● GOAL: Extract every line of the entries that contains the word "button", and list those lines.

● SOURCE RECORDS:
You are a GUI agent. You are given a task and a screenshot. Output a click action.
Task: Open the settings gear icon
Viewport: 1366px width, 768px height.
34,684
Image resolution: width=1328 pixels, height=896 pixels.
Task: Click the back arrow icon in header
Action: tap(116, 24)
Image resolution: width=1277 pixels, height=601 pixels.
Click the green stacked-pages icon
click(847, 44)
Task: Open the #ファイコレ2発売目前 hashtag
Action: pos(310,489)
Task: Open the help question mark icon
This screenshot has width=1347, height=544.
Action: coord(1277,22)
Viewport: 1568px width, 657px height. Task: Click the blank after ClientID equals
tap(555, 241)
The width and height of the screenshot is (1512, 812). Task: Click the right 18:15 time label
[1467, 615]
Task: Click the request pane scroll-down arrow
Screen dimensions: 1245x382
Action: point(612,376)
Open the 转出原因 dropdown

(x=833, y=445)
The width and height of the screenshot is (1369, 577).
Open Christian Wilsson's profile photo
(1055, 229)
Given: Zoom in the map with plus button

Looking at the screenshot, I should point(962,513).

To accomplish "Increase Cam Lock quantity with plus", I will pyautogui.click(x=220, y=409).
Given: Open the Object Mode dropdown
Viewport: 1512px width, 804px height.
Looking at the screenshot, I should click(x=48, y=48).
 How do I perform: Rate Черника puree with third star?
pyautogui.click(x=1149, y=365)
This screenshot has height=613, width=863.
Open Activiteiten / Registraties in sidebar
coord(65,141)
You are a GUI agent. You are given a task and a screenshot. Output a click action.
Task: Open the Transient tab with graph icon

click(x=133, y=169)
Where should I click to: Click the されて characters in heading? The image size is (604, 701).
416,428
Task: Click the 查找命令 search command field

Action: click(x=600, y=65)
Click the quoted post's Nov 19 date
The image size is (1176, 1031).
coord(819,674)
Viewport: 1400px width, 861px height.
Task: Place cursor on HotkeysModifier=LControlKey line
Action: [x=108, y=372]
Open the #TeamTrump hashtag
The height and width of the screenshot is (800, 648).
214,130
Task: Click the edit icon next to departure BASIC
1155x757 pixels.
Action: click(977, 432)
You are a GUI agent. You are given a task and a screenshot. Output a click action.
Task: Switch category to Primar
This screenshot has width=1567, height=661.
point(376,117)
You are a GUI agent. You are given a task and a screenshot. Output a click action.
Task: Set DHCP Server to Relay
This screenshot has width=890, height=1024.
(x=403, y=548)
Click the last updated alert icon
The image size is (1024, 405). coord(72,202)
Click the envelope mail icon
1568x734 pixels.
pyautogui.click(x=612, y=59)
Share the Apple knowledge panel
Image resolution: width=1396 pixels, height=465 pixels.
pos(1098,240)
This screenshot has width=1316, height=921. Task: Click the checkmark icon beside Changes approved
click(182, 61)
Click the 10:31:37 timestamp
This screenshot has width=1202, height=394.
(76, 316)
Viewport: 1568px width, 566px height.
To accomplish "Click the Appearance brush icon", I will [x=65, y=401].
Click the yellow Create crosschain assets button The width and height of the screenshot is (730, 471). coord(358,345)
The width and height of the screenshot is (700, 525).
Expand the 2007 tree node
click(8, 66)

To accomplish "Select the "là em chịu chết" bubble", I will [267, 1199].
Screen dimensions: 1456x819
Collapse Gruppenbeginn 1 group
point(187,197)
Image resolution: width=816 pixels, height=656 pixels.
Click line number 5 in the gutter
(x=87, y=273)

● REPLY TO THE EXERCISE:
Given: Zoom in the map with plus button
Click the yellow Create crosschain assets button The width and height of the screenshot is (730, 471). coord(358,345)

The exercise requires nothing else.